▶ _SHORT PROBLEM_
Quote the data between the line containing "Where should I click to: Click the 2024" and the line containing "click(461, 298)", inclusive, and reproduce each line verbatim.

## Start

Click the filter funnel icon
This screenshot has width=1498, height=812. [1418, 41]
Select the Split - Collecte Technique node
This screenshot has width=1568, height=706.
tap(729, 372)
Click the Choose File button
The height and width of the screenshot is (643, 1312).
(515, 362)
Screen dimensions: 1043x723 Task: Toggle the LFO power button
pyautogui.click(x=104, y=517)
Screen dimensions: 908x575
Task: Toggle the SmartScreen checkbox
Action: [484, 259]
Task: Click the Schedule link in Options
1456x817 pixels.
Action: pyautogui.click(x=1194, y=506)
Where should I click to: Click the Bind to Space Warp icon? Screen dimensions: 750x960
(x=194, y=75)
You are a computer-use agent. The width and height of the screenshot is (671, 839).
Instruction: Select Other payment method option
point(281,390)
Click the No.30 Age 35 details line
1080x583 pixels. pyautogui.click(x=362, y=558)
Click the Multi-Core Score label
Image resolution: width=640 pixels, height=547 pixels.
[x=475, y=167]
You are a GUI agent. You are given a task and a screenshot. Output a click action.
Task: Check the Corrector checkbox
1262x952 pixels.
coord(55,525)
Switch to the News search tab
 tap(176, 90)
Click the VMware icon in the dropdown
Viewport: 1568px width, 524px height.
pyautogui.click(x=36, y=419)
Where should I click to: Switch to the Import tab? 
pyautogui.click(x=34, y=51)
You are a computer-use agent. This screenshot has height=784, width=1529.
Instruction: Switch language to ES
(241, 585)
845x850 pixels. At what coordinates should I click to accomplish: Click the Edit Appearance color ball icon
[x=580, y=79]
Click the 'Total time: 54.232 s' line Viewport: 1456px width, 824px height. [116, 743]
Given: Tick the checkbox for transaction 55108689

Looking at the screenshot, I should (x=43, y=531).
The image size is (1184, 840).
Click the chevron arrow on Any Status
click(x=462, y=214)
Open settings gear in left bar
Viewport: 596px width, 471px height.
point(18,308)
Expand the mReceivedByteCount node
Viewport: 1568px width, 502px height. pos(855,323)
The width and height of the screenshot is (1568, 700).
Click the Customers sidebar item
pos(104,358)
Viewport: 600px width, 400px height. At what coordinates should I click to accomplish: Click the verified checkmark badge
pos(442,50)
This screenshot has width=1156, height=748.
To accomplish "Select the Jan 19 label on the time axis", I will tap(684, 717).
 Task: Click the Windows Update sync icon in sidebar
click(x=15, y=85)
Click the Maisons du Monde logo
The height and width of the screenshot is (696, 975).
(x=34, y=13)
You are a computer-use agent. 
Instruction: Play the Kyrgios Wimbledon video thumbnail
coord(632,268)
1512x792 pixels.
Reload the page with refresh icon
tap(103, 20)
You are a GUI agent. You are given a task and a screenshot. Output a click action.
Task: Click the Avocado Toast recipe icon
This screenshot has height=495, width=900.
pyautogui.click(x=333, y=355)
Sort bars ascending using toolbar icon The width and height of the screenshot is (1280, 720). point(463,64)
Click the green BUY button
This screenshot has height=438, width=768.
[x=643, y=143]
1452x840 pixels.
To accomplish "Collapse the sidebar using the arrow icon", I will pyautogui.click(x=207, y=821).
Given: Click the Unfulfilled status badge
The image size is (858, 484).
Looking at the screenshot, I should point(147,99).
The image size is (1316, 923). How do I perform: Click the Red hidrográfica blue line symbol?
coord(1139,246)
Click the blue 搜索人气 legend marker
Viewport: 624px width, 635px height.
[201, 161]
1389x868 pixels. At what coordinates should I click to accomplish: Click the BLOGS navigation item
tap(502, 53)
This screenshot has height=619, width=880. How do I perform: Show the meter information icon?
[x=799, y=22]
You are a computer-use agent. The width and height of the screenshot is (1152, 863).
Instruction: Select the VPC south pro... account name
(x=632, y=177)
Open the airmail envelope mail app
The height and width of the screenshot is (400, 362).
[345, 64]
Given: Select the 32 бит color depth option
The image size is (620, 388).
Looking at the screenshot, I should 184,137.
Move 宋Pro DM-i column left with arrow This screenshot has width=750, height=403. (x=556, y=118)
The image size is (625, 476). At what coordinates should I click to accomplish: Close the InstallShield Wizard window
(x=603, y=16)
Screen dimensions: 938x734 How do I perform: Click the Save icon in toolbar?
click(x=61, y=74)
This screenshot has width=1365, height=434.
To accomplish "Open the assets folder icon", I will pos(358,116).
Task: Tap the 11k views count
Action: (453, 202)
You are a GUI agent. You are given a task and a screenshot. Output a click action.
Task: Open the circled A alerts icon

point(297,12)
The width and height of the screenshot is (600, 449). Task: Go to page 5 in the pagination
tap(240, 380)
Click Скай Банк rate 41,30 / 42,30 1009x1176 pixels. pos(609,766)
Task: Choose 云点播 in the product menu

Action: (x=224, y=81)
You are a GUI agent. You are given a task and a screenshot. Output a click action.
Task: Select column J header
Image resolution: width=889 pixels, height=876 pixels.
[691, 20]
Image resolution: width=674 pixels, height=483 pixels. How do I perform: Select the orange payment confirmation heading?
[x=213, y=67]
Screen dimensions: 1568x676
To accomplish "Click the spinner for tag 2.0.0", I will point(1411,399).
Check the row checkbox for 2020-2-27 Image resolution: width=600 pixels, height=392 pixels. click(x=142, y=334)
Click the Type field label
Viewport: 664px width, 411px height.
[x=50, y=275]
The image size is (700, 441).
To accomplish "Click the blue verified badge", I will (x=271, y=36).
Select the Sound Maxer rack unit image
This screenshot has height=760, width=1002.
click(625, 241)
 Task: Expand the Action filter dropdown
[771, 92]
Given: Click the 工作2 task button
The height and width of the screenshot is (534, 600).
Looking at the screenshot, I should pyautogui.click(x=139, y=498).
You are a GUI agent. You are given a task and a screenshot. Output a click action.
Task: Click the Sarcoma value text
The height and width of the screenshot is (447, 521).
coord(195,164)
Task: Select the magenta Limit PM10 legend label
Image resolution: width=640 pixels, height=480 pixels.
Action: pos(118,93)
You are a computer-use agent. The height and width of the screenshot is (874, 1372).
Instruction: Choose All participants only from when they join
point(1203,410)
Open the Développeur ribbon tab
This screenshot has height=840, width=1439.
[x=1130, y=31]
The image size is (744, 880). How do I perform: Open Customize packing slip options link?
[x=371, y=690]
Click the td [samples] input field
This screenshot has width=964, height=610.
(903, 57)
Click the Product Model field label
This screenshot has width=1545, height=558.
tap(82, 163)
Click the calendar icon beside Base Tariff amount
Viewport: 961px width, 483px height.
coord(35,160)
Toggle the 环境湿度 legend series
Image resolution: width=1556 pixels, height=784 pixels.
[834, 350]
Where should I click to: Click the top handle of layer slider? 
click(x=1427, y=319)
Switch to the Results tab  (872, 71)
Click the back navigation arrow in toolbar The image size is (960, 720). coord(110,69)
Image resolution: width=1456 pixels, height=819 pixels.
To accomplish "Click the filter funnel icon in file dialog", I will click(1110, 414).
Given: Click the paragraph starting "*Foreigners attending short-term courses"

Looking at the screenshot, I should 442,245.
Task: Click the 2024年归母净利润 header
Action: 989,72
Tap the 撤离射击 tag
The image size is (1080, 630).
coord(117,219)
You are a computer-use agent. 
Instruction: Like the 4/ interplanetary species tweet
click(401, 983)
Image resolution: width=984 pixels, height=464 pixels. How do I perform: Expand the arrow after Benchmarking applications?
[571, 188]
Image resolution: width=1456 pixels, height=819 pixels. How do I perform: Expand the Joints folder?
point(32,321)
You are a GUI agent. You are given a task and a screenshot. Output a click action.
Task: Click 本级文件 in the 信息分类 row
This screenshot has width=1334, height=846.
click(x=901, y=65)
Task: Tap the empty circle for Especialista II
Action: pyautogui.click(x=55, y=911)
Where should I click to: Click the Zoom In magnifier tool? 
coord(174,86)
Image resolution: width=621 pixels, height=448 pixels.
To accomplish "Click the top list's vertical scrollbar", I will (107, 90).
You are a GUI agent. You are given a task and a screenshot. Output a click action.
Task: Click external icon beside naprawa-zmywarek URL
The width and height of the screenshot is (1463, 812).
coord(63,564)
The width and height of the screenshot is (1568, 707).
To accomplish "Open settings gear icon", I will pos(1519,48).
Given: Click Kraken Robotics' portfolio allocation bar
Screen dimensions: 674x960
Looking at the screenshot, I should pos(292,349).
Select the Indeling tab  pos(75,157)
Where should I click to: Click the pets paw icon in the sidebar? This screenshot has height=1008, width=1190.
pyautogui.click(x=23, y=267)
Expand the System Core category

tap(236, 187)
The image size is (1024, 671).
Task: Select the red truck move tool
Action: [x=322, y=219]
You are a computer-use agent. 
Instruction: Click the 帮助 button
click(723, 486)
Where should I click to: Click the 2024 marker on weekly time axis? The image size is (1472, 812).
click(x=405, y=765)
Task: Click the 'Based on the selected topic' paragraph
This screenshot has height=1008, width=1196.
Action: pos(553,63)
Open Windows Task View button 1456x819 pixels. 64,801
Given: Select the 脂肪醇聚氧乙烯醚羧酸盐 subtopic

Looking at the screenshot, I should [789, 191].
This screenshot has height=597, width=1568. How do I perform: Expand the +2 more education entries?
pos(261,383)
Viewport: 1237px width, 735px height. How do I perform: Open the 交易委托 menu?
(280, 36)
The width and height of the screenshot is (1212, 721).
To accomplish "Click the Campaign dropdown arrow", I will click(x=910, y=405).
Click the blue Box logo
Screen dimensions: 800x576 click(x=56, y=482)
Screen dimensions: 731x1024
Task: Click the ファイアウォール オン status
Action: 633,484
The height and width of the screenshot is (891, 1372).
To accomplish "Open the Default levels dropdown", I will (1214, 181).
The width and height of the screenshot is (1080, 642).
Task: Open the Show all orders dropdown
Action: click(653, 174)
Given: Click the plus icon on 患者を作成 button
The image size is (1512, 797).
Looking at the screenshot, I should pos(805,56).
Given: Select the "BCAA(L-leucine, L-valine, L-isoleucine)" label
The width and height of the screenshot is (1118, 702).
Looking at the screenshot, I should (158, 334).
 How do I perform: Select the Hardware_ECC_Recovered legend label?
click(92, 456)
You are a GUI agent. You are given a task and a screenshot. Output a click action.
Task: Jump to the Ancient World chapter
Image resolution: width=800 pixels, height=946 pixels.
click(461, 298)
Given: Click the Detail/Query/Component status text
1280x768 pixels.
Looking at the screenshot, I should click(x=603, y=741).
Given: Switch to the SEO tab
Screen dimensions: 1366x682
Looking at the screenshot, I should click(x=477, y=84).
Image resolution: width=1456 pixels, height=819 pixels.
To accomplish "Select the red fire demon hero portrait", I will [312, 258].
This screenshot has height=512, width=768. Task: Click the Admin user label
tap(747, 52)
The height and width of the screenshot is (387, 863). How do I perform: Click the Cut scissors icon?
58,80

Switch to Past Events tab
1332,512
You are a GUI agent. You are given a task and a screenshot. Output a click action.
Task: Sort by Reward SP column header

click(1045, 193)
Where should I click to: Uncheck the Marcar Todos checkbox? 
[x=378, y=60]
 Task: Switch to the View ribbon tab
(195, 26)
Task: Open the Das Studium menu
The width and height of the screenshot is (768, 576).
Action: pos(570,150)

## End

▶ _WORKED SOLUTION_
Where should I click to: Click the 2024 marker on weekly time axis? The image size is (1472, 812).
click(x=405, y=765)
Task: Click the 'Based on the selected topic' paragraph
This screenshot has height=1008, width=1196.
Action: pos(553,63)
Open Windows Task View button 1456x819 pixels. 64,801
Given: Select the 脂肪醇聚氧乙烯醚羧酸盐 subtopic

Looking at the screenshot, I should [789, 191].
This screenshot has height=597, width=1568. How do I perform: Expand the +2 more education entries?
pos(261,383)
Viewport: 1237px width, 735px height. How do I perform: Open the 交易委托 menu?
(280, 36)
The width and height of the screenshot is (1212, 721).
To accomplish "Click the Campaign dropdown arrow", I will click(x=910, y=405).
Click the blue Box logo
Screen dimensions: 800x576 click(x=56, y=482)
Screen dimensions: 731x1024
Task: Click the ファイアウォール オン status
Action: 633,484
The height and width of the screenshot is (891, 1372).
To accomplish "Open the Default levels dropdown", I will (1214, 181).
The width and height of the screenshot is (1080, 642).
Task: Open the Show all orders dropdown
Action: click(653, 174)
Given: Click the plus icon on 患者を作成 button
The image size is (1512, 797).
Looking at the screenshot, I should pos(805,56).
Given: Select the "BCAA(L-leucine, L-valine, L-isoleucine)" label
The width and height of the screenshot is (1118, 702).
Looking at the screenshot, I should (158, 334).
 How do I perform: Select the Hardware_ECC_Recovered legend label?
click(92, 456)
You are a GUI agent. You are given a task and a screenshot. Output a click action.
Task: Jump to the Ancient World chapter
Image resolution: width=800 pixels, height=946 pixels.
click(461, 298)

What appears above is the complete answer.